§ Task brief:
Skip the images and return the records below exactly.
..............................
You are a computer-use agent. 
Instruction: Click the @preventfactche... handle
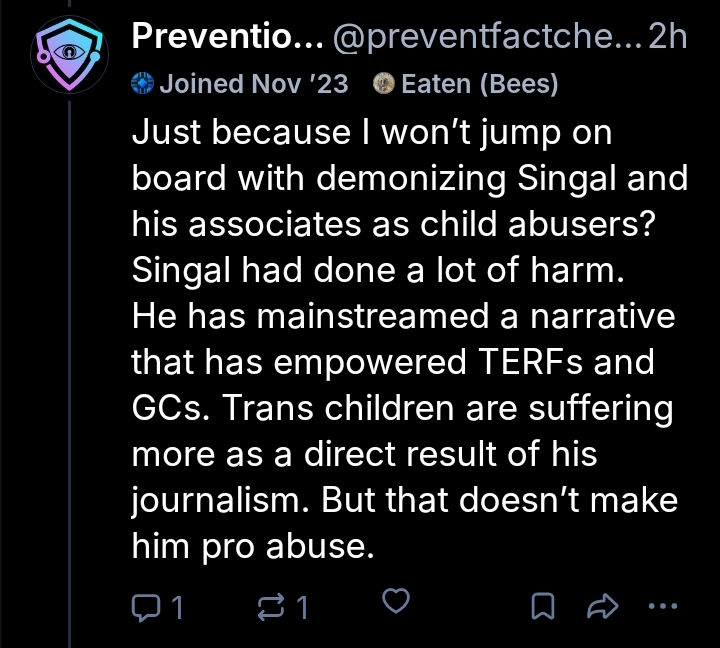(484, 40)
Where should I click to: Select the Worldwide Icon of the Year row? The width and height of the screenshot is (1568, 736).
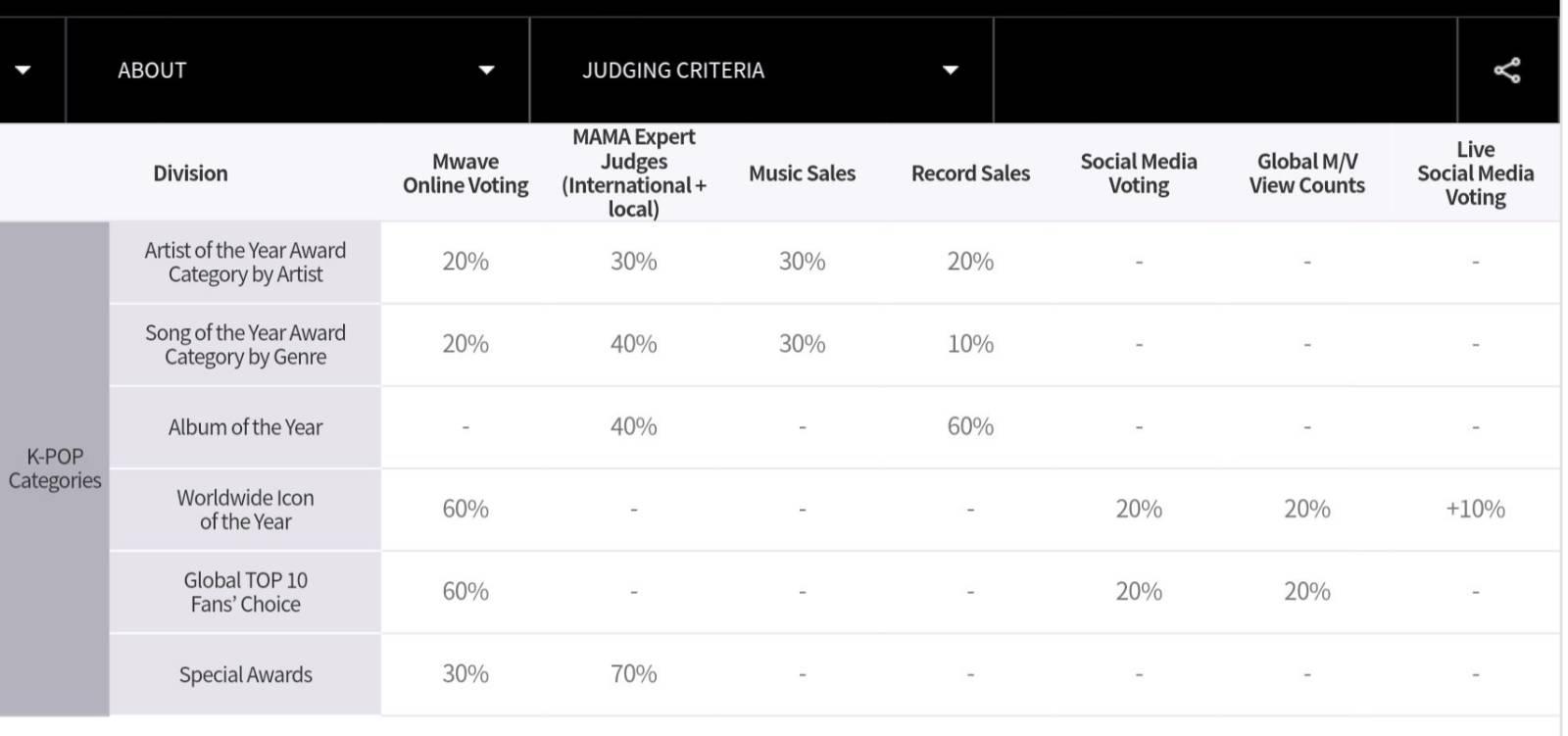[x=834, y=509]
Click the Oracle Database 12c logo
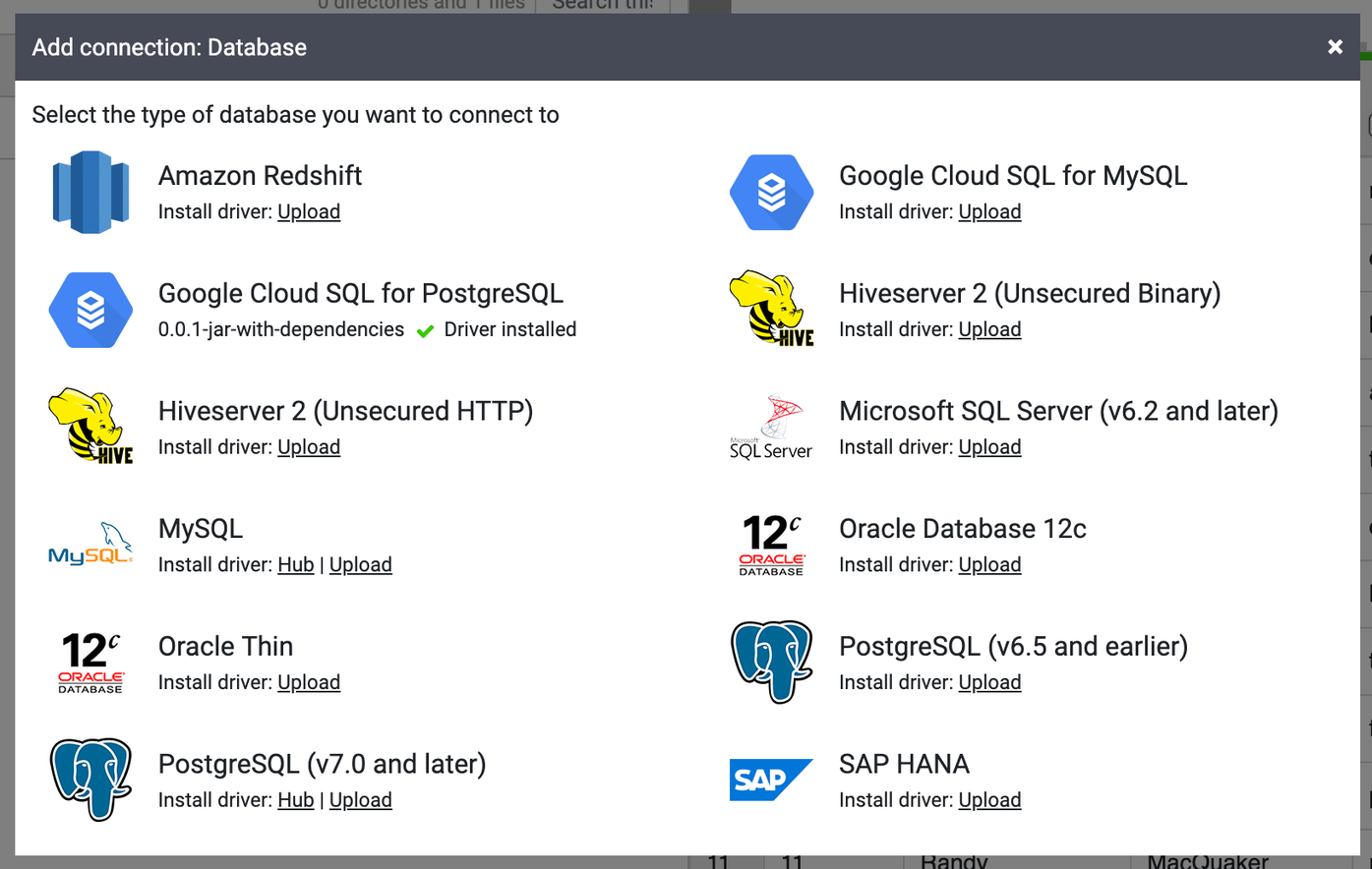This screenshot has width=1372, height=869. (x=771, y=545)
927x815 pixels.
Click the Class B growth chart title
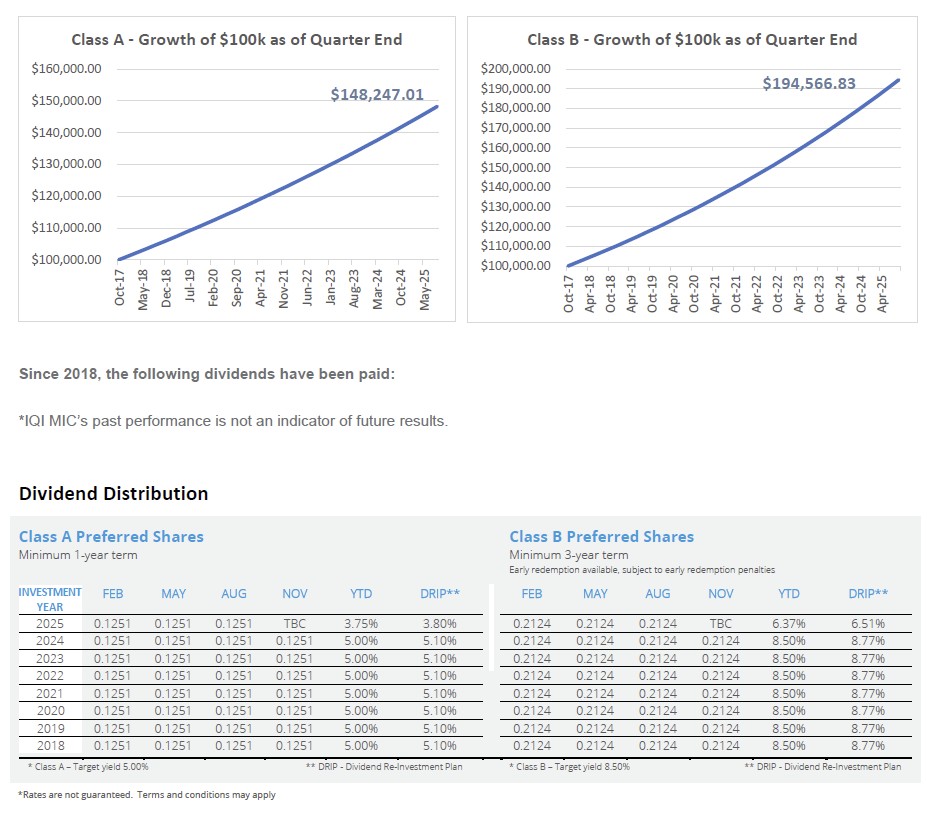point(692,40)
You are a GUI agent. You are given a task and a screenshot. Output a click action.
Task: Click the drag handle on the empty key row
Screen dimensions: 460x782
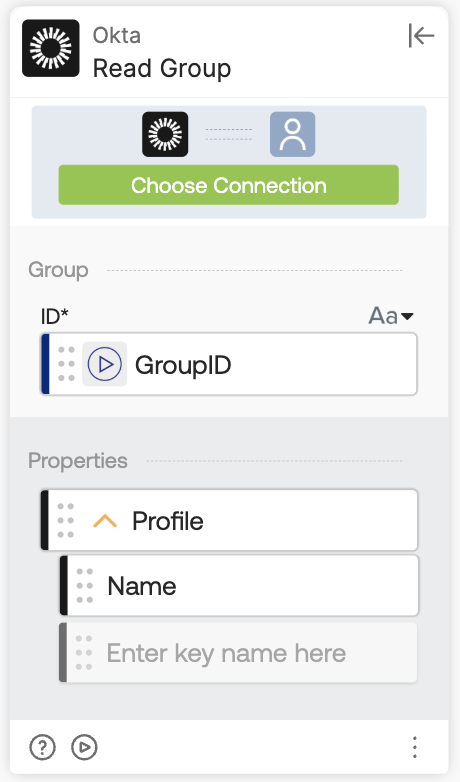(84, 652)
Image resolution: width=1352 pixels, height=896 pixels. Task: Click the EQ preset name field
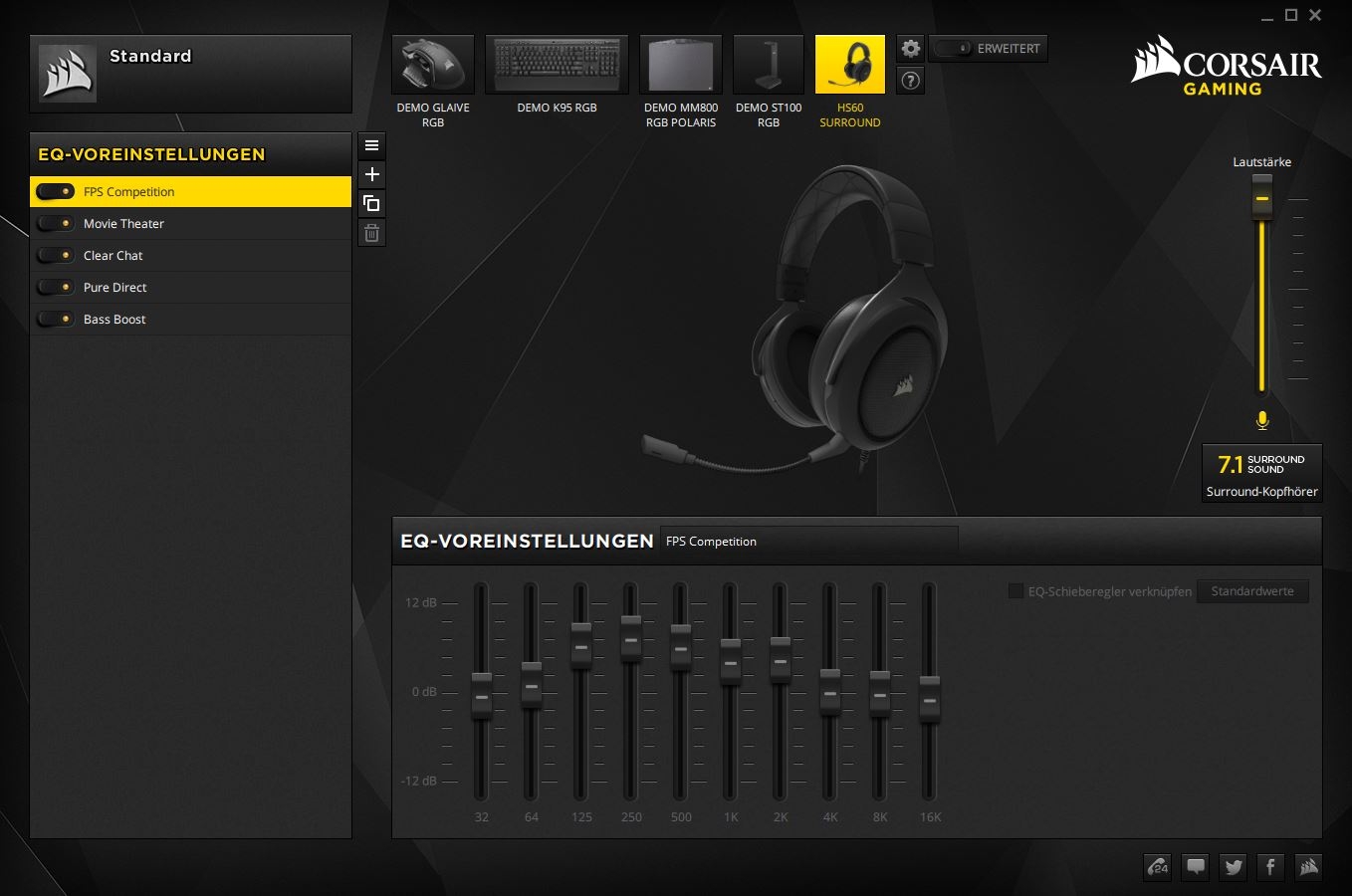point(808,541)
..............................
§ Task solution:
You are a computer-use agent. 
Instruction: Click the @preventfactche... handle
(484, 40)
Where should I click to: Select the Worldwide Icon of the Year row? The width and height of the screenshot is (1568, 736).
[x=834, y=509]
Click the Oracle Database 12c logo
This screenshot has width=1372, height=869. (x=771, y=545)
927x815 pixels.
Click the Class B growth chart title
point(692,40)
You are a GUI agent. You are given a task and a screenshot. Output a click action.
Task: Click the drag handle on the empty key row
Screen dimensions: 460x782
(84, 652)
Image resolution: width=1352 pixels, height=896 pixels. Task: Click the EQ preset name field
point(808,541)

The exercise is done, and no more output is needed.